Wie wird er nun damit umgehen, mit diesem Missgeschick, dass einem Gentleman nicht passieren darf, das ihn der Lächerlichkeit preisgäbe? Wird er gerettet werden? Das ist eine Frage, die bis zum Ende offen bleibt. Bis dahin aber erfahren wir eine Menge, obwohl es sich nur um ein dünnes Büchlein handelt: sein Leben, seine Gedanken, aber auch einiges über die wenigen Passagiere an Bord und einige Mitglieder der Besatzung. Ich finde, dass sie alle typische Verhaltensweisen zeigen, die man auch heute noch beobachten kann.
Faszinierend ist es, wie der Autor die Situation beschreibt, das Verlorensein eines kleinen Menschleins im unendlichen Ozean, den Naturgewalten ausgeliefert, ganz auf sich alleine gestellt. Als Leser ist man ganz nah dabei, teilt mal die Hoffnung, mal die Ängste, die aufkommende Verzweiflung, die dann doch aufkommenden Todesgedanken.
Dieses Büchlein ist zu Recht ein wiederentdeckter zeitloser Klassiker mit viel Gehalt, mit Anregungen zum Nachdenken, in mitreißender Sprache geschrieben, die aber nicht übertrieben wirkt, mit gut beschriebenen Charakteren, ein Büchlein, das nachwirkt.
Ich habe nur ein TB-Lese-Exemplar, aber für Bibliophile dürfte es sehr verlockend sein, dass es dieses Büchlein in einer wunderschönen Ausgabe im Schuber gibt. Auf jeden Fall sehr empfehlenswert.
Kurzmeinung: Ein ganz besonderes Büchlein!
Der Roman „Gentleman über Bord“, erschien in der Originalausgabe 1937 und fand nicht viel Beachtung. Dankenswerterweise hat der Mare Verlag den Roman dem Vergessen entrissen: ich sage es gleich vorab, er ist großartig. In Gedanken hörte ich ständig den Song „La Mer“ von Charles Trenet. Das Meer ist so schön, aber auch so schrecklich.
Die Story ist so simpel wie grauenhaft. Ein Mensch geht über Bord. In der Tiefsee. Auf einer unbefahrenen Strecke. Die Sprache des Romans ist so wunderschön, dass man das Grauen beinahe nicht spürt, aber es ist da: lost in deep sea. Das wünscht man keinem. Man hofft und bangt mit dem Gentleman. Der tapfer dahinschwimmt und dem allerhand Gedanken im Kopf herumgehen. Ein kleiner Mensch, die große und großartige Natur. Das ist ein ungleiches Kräftemessen. Wird ein Wunder geschehen? Die Stärke des Roman liegt in der Empathie, die der Leser aufbringt. Unwillkürlich. Im Hoffen und Verzweifeln folgt er der Romanfigur. Er kann nicht anders.
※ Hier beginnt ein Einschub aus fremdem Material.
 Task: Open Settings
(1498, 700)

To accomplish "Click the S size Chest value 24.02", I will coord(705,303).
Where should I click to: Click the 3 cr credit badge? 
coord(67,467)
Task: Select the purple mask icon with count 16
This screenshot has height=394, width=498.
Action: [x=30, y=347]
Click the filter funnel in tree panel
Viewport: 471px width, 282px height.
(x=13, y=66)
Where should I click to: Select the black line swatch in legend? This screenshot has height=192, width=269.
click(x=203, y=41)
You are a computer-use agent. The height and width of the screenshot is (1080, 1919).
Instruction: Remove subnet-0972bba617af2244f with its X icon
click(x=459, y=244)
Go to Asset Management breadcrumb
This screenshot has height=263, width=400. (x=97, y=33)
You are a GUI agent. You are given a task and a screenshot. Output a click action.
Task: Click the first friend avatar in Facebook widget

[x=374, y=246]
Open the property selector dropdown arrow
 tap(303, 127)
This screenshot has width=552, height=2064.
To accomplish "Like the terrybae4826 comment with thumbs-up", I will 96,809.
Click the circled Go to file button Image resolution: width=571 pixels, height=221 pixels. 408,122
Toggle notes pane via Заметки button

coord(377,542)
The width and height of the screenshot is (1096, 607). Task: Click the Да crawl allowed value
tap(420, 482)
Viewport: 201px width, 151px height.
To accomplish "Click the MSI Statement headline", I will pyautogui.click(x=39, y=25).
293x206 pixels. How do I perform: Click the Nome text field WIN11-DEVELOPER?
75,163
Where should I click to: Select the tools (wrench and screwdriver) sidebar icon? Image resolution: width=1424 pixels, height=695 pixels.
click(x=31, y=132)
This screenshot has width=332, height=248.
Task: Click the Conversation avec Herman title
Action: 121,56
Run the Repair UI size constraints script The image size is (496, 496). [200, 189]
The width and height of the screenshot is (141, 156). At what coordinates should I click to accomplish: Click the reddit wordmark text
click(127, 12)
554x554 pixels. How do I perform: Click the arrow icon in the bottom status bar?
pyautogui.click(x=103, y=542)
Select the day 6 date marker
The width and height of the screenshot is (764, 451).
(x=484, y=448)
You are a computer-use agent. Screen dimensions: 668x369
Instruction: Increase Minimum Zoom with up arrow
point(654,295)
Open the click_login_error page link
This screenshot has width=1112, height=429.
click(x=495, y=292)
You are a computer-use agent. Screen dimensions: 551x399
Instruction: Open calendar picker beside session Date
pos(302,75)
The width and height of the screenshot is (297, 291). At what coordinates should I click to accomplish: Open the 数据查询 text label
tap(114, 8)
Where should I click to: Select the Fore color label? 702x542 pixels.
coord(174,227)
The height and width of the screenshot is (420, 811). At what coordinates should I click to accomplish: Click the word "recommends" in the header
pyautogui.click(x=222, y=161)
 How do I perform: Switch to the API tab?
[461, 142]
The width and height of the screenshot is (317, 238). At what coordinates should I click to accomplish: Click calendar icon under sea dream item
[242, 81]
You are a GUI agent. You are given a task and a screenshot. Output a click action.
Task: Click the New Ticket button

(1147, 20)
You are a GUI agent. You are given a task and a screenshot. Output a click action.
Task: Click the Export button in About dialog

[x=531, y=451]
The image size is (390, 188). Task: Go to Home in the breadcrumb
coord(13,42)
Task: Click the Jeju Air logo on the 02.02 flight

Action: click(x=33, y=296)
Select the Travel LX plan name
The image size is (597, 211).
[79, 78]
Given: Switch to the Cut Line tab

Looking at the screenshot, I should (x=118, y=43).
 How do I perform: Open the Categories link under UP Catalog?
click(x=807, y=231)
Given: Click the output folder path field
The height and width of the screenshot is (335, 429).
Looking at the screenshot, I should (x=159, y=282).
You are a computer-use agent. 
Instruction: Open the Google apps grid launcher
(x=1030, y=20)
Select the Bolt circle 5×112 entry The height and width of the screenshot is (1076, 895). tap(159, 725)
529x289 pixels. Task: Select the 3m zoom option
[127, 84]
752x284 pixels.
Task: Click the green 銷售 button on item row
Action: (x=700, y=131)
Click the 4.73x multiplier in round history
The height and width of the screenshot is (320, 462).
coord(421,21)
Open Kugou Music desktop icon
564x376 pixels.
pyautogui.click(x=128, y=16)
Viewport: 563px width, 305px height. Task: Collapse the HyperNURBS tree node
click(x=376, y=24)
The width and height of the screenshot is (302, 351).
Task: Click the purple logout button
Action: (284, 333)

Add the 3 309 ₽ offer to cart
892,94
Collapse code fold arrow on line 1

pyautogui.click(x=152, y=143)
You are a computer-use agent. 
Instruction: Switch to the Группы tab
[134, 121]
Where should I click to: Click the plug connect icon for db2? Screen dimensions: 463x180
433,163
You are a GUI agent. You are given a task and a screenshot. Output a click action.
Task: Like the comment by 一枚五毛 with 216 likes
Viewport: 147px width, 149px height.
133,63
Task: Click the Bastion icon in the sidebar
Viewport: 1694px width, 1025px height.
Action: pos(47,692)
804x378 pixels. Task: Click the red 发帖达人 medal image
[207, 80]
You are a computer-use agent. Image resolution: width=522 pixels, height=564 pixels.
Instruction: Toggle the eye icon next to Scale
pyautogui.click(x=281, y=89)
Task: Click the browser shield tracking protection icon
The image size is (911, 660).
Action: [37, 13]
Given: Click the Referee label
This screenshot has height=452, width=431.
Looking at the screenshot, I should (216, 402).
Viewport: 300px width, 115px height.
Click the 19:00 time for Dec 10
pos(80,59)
Fazit: Ein wunderschöner Roman, der alles hat. Sprachlich top, leichte Hand, Figurenzeichnungen in aller Schlichtheit fesselnd, die Natur. Emotion. Von mir gibt es für den nur 176 Seiten starken Roman eine dicke Leseempfehlung und die volle Punktzahl.
Kategorie: Anspruchsvolle Literatur. Klassiker.
Mare Verlag, 2023
Auszeit im Pazifik...
Henry Preston Standish braucht eine Auszeit. Sein Alltag - Arbeit, Familie, gesellschaftliche Anlässe - erfüllt ihn nicht mehr, er ist müde und antriebsarm. Um auf ganz andere Gedanken zu kommen begibt er sich auf Reisen, und derzeit befindet er sich mit einigen anderen Passagieren auf einem Frachter im Pazifik. Lange schon hat er keine solche Seelenruhe mehr empfunden. Doch am dreizehnten Tag seiner Reise rutscht er auf einem Ölfleck aus - und landet mitten im Pazifik...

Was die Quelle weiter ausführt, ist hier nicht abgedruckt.